The KA02 Knowledge Assessment is administered by Engineering New Zealand (ENZ) for engineers seeking to migrate to or gain professional registration in New Zealand. If you are targeting Australia, KA02 does not apply to your pathway at all.
Engineers Australia uses a different framework with three distinct pathways:
The KA02 and CDR are parallel instruments for parallel countries. One important crossover: if you already hold a positive Engineers Australia skills assessment, Engineering New Zealand accepts it in lieu of a KA02 (you still submit a KA01 form, but the KA02 process is waived). Outside this scenario, the two systems do not intersect.
The Competency Demonstration Report is the primary assessment pathway for engineers whose degrees are not recognized under international accreditation agreements. It requires you to prove your engineering competencies through a structured written portfolio submitted to Engineers Australia.
A complete CDR contains four mandatory components:Â
CDRAustraliaEngineer offers affordable, personalized, and reliable skill assessment services that follow Australia standards.

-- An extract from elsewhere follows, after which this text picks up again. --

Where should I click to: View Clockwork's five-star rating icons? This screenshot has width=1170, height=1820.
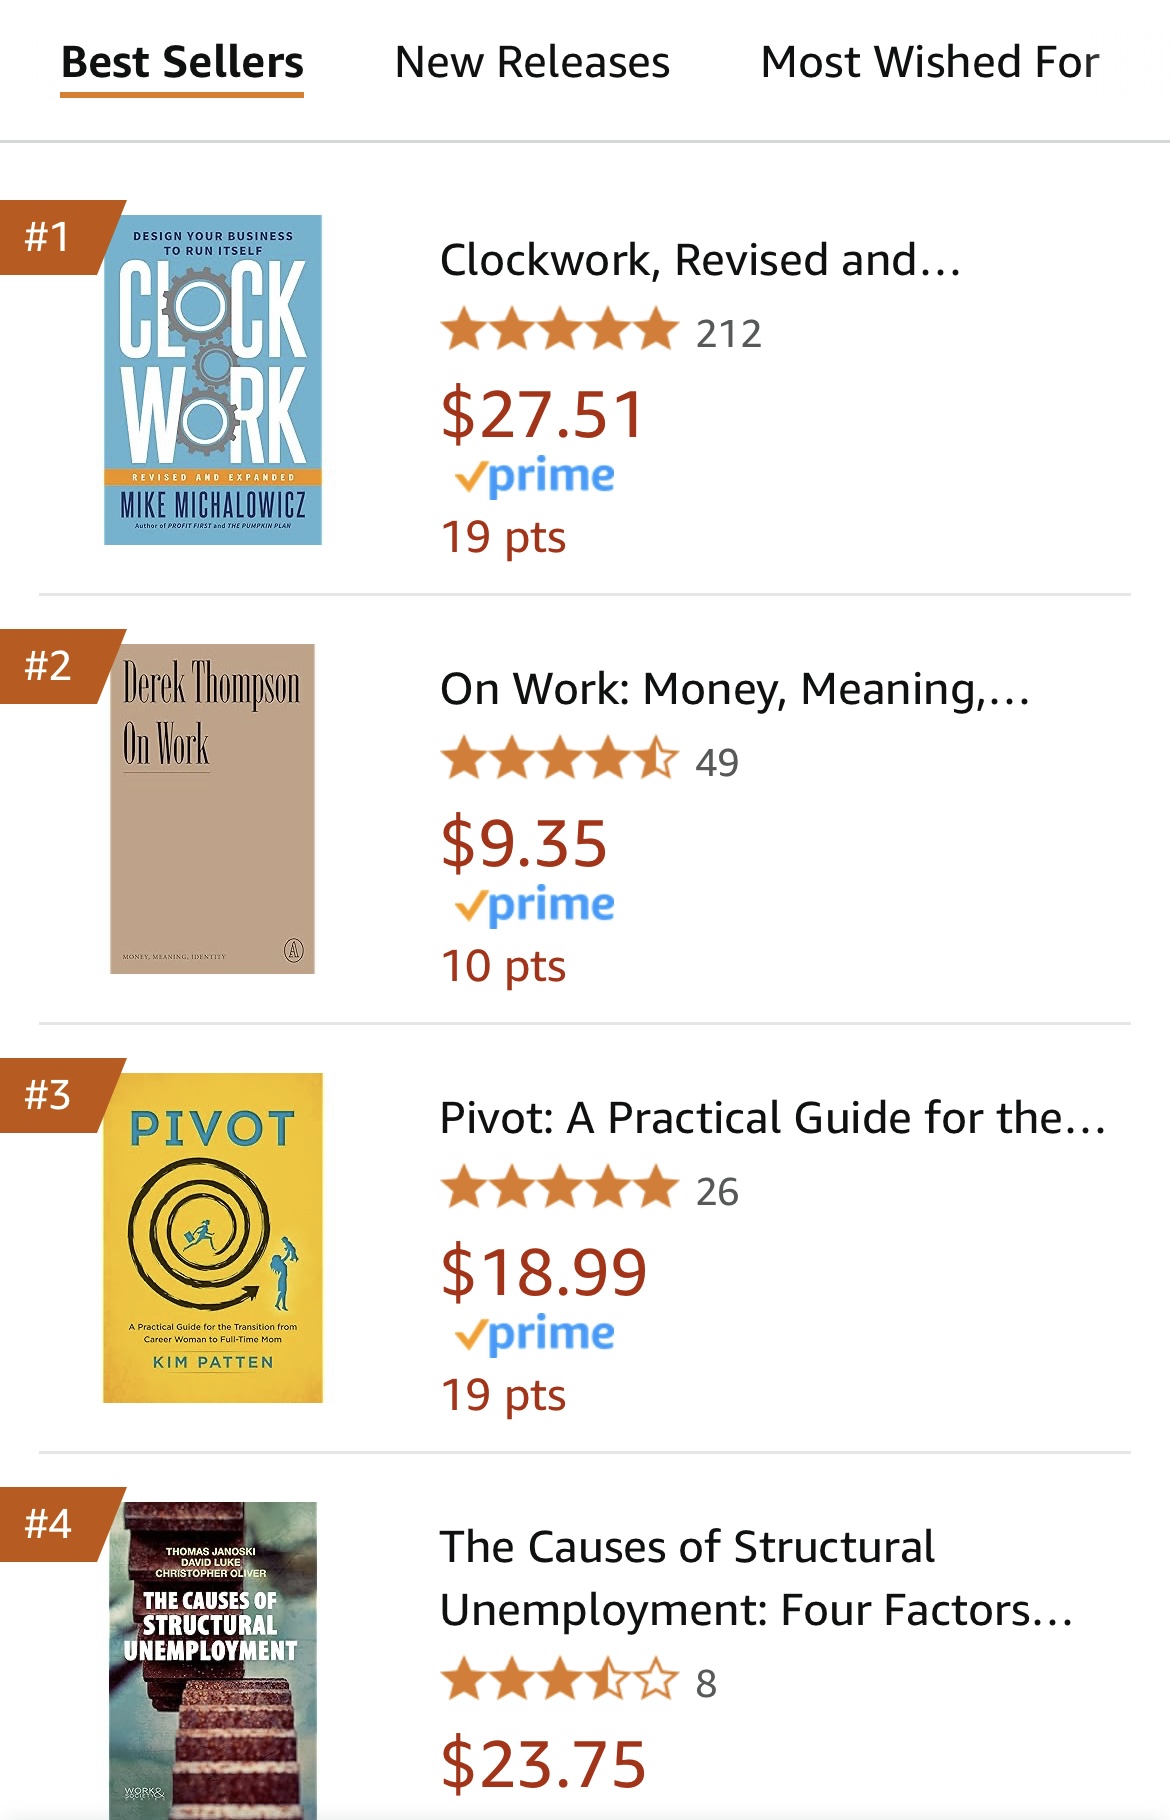(559, 331)
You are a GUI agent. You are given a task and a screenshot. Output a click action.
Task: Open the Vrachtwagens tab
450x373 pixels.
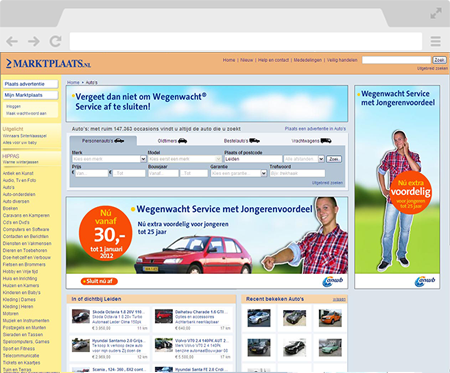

Assessors evaluate whether your engineering knowledge, problem-solving, and professional conduct meet Australian standards. Writing in passive voice, describing team activity rather than your individual contribution, or leaving any competency element unmapped are the primary causes of CDR rejection.
You need to submit a CDR in the following cases:
Engineers from Nepal, Bangladesh, Indonesia, many African nations, and non-NBA-accredited institutions in India commonly fall into this category.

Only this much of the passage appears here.